> The problem:
Show each line of the data below that contains the word "accomplish", copying every such line in full.

> Dataset records:
╔══

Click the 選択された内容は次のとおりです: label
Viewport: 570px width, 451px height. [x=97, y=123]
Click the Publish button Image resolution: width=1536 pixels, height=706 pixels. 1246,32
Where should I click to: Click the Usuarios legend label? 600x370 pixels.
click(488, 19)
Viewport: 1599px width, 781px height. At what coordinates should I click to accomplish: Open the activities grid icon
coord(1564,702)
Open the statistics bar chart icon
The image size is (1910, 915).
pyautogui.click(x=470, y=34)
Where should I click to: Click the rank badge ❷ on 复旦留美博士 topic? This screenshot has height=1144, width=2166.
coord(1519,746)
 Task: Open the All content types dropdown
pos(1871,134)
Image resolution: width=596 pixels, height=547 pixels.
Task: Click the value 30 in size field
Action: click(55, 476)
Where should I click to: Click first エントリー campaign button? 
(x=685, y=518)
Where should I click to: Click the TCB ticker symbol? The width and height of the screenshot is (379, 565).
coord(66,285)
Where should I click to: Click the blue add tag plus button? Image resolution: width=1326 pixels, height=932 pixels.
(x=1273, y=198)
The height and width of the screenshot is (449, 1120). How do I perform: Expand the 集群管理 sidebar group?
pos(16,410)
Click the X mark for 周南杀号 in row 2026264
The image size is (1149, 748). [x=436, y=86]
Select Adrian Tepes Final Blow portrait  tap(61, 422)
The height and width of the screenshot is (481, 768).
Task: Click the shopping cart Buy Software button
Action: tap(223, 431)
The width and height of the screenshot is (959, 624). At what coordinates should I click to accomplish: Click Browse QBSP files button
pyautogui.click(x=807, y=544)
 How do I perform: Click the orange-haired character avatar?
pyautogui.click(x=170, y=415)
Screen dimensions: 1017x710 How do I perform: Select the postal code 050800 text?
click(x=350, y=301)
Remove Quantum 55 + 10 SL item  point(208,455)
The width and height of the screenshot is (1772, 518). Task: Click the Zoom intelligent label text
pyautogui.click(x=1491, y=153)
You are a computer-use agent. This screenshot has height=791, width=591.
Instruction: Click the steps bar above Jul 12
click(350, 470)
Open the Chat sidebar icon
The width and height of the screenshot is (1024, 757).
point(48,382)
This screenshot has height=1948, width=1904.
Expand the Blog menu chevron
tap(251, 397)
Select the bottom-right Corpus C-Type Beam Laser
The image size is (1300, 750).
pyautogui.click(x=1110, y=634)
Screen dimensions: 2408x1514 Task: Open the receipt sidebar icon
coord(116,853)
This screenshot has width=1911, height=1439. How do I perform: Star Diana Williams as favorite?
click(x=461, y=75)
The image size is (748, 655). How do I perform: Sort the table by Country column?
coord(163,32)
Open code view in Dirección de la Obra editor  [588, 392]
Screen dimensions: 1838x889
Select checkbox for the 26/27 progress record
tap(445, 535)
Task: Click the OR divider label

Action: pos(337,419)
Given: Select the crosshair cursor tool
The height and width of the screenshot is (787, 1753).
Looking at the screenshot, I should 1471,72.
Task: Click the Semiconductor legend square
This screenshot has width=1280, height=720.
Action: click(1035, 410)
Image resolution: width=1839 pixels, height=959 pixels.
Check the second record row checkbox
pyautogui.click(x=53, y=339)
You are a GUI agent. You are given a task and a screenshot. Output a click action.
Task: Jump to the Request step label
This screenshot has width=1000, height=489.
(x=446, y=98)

╚══

> Task output:
Viewport: 1599px width, 781px height. At what coordinates should I click to accomplish: Open the activities grid icon
The width and height of the screenshot is (959, 624). At what coordinates should I click to accomplish: Click Browse QBSP files button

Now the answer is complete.